◆ To be done: Rewrite the lines with every occurrence of "Screen dimensions" changed to "Screen size" and nothing else altered. Leave the pictures out of the output.

◆ Excerpted data:
# # # # #

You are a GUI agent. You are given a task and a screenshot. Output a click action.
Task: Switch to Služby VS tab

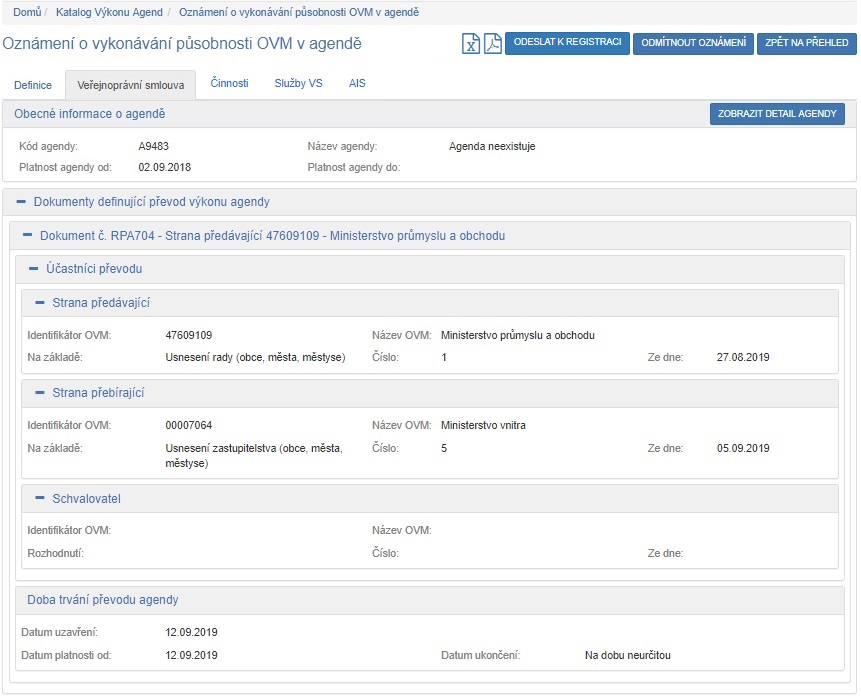point(298,84)
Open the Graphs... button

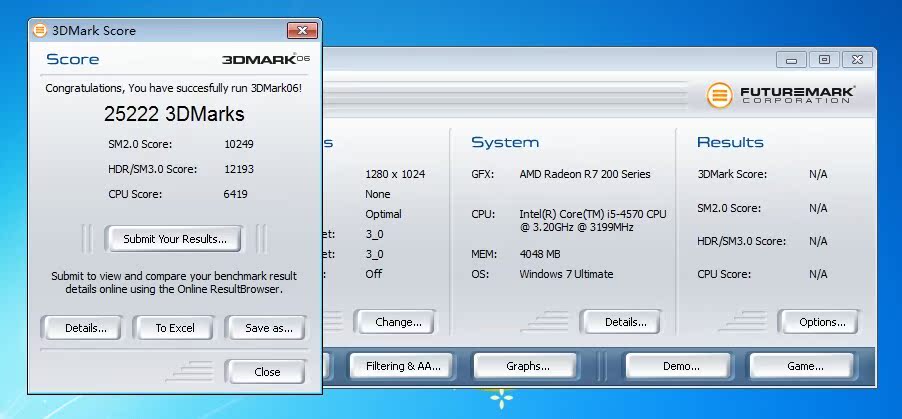(x=527, y=366)
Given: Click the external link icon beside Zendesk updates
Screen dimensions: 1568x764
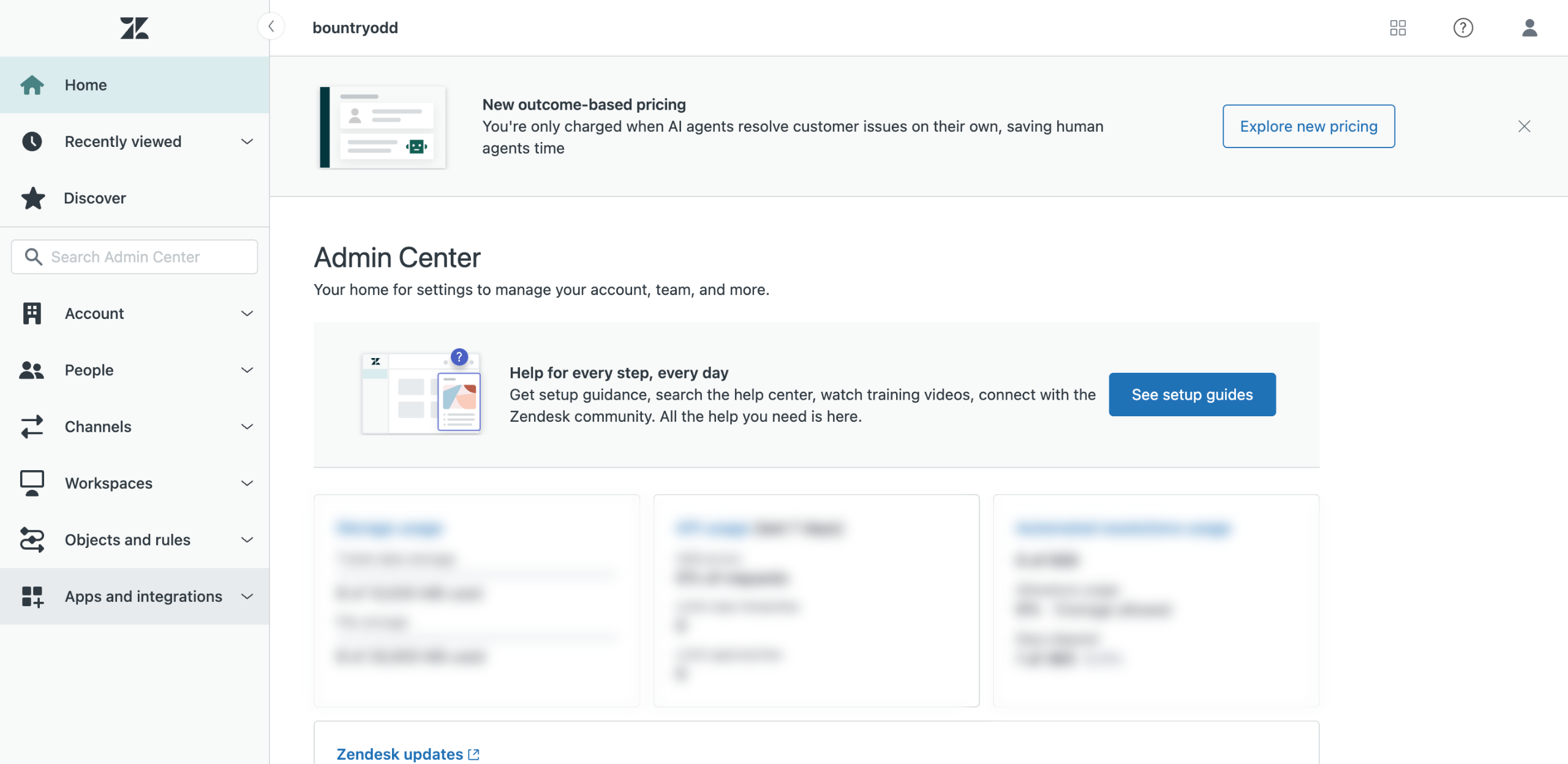Looking at the screenshot, I should 473,754.
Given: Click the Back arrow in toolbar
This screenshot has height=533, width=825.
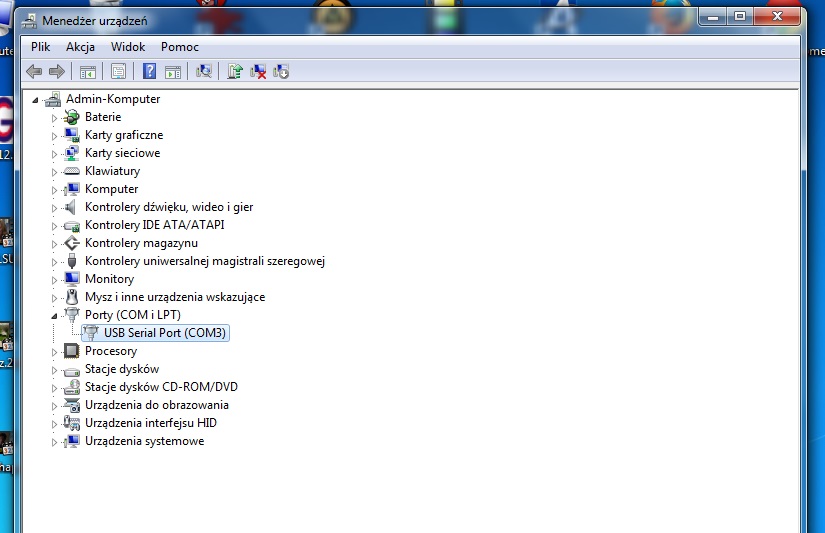Looking at the screenshot, I should tap(34, 71).
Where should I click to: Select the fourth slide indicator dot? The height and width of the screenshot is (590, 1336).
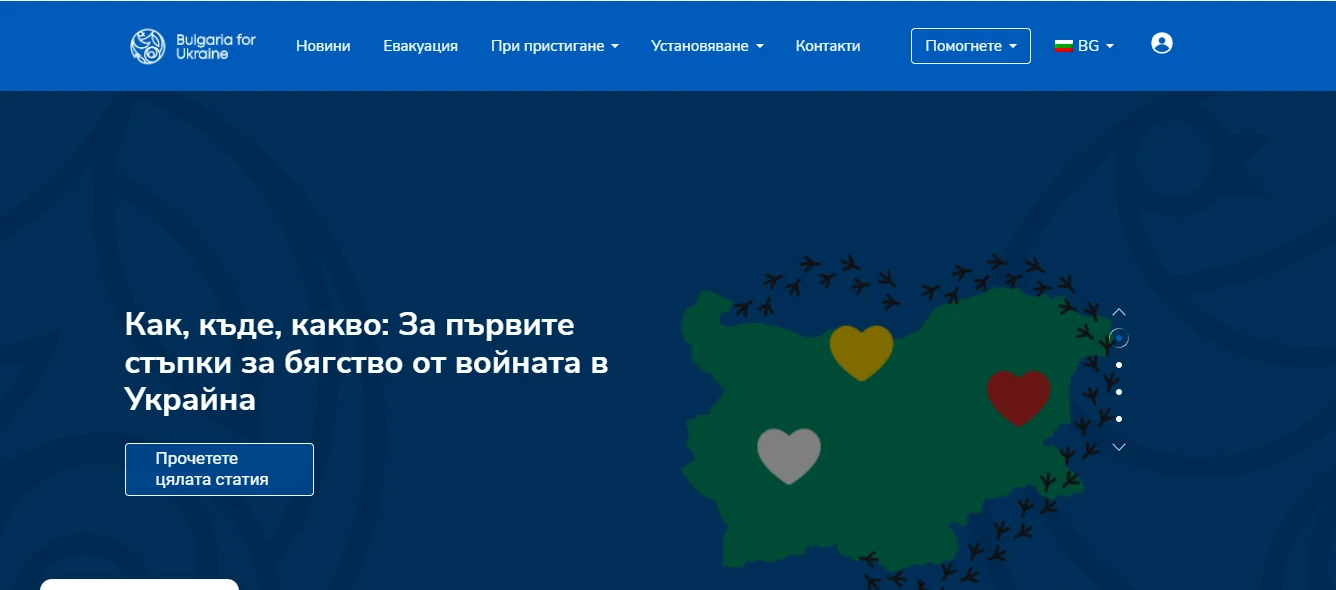[x=1119, y=419]
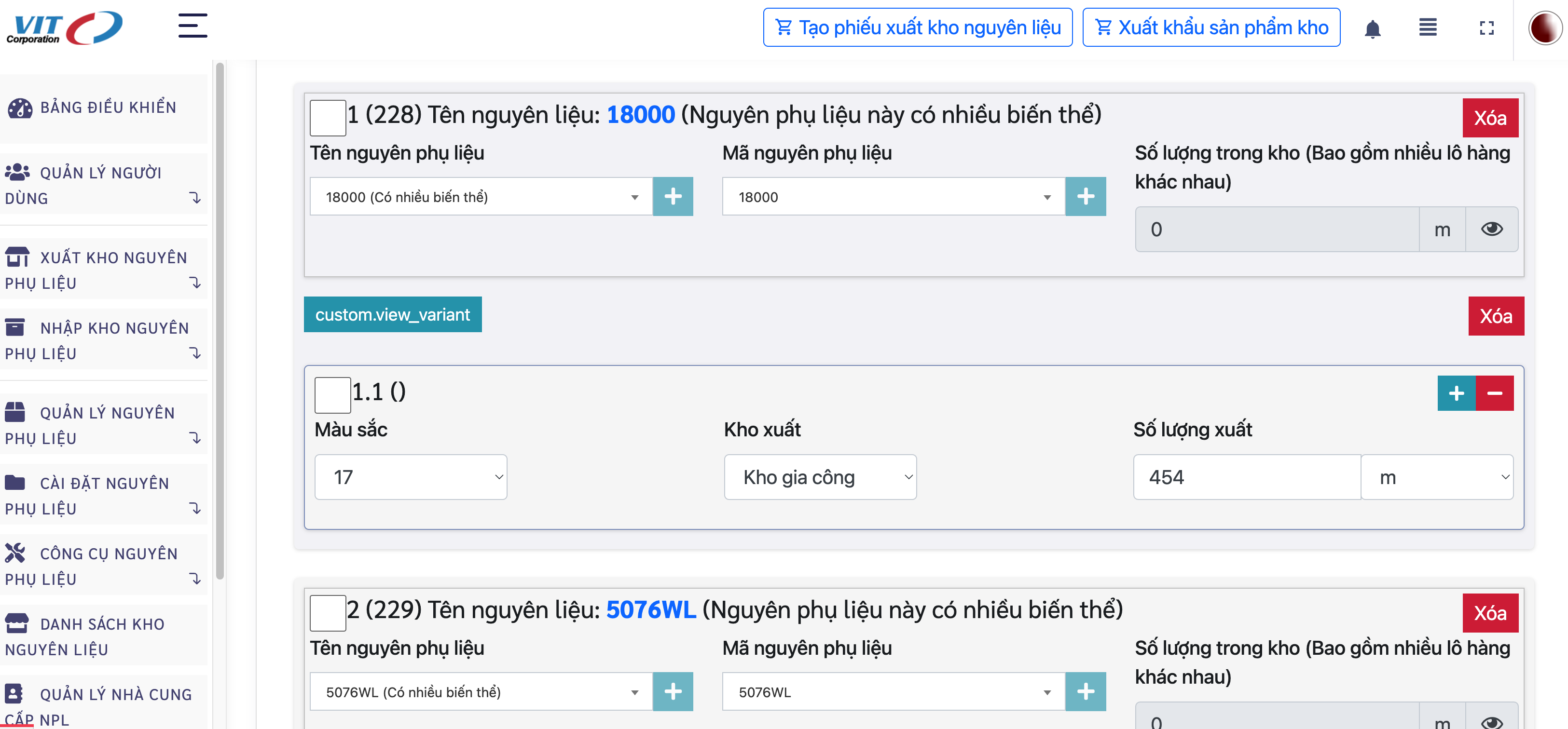Open the Màu sắc dropdown showing 17
1568x729 pixels.
click(x=411, y=477)
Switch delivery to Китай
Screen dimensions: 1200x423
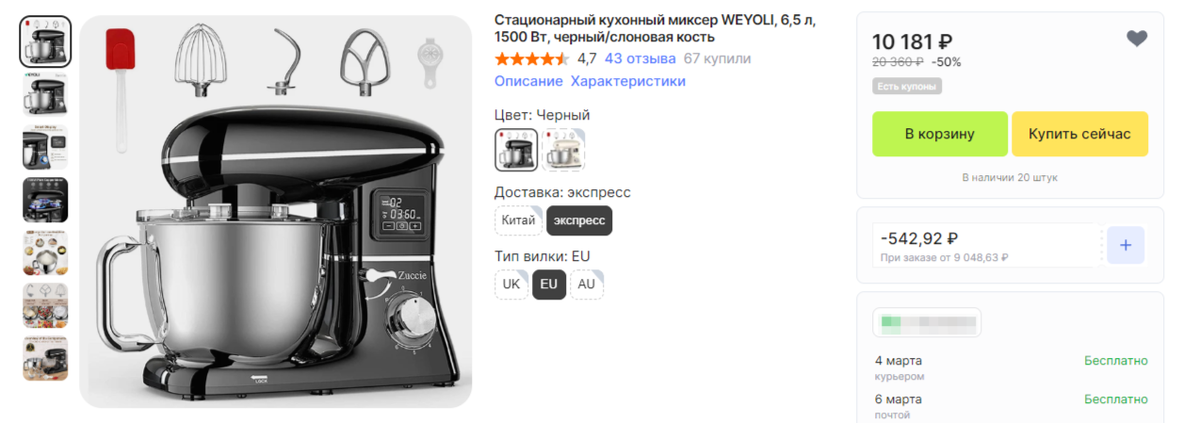518,220
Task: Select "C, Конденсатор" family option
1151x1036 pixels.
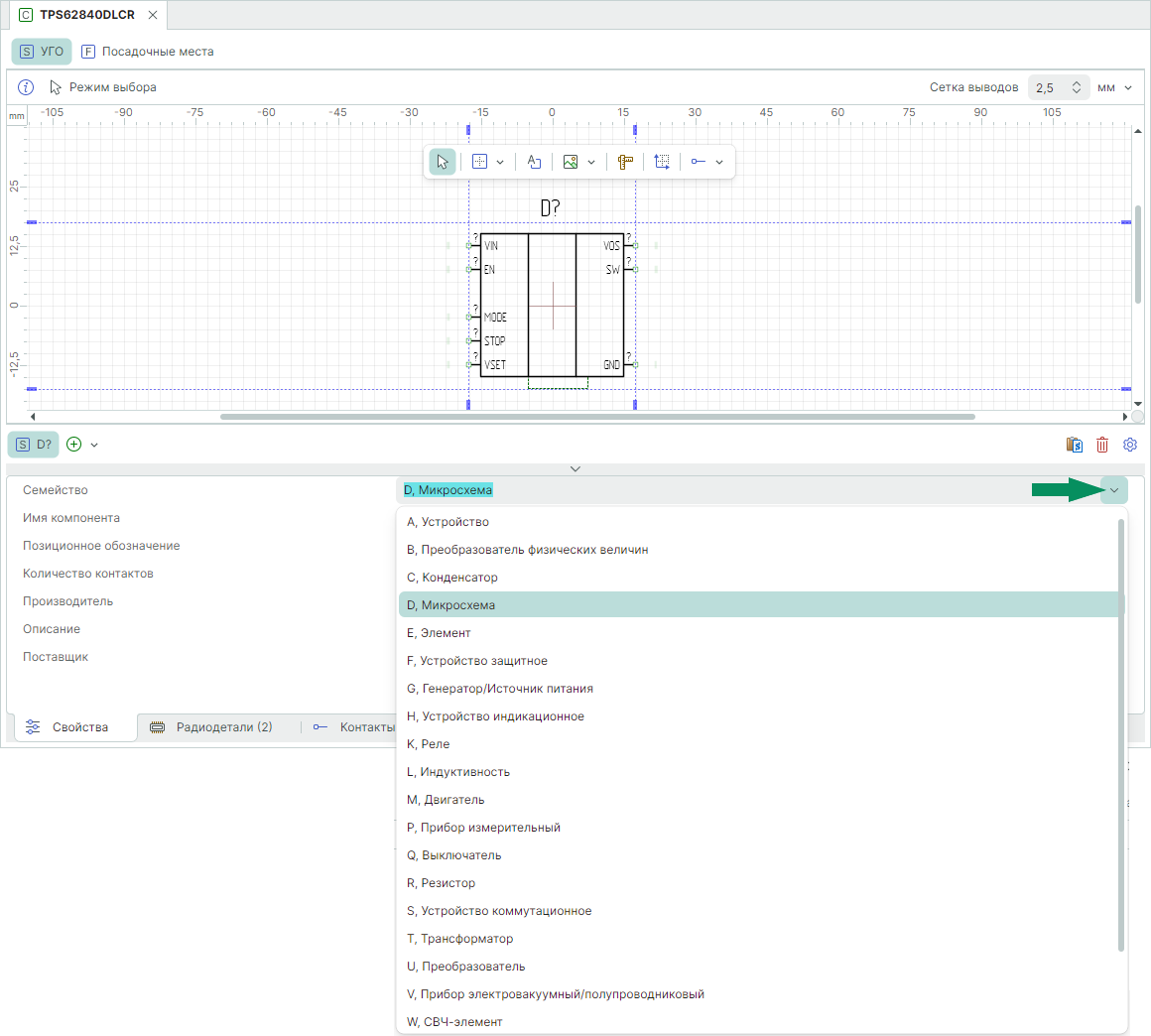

# # # # #

◆ The answer:
You are a GUI agent. You are given a task and a screenshot. Output a click action.
Task: Switch to Služby VS tab

point(298,84)
Open the Graphs... button

(x=527, y=366)
Given: Click the external link icon beside Zendesk updates
Screen size: 1568x764
Looking at the screenshot, I should 473,754.
Given: Click the Back arrow in toolbar
This screenshot has height=533, width=825.
Looking at the screenshot, I should tap(34, 71).
Where should I click to: Select the fourth slide indicator dot? The height and width of the screenshot is (590, 1336).
[x=1119, y=419]
Open the Màu sắc dropdown showing 17
1568x729 pixels.
click(x=411, y=477)
Switch delivery to Китай
Screen size: 1200x423
518,220
Task: Select "C, Конденсатор" family option
1151x1036 pixels.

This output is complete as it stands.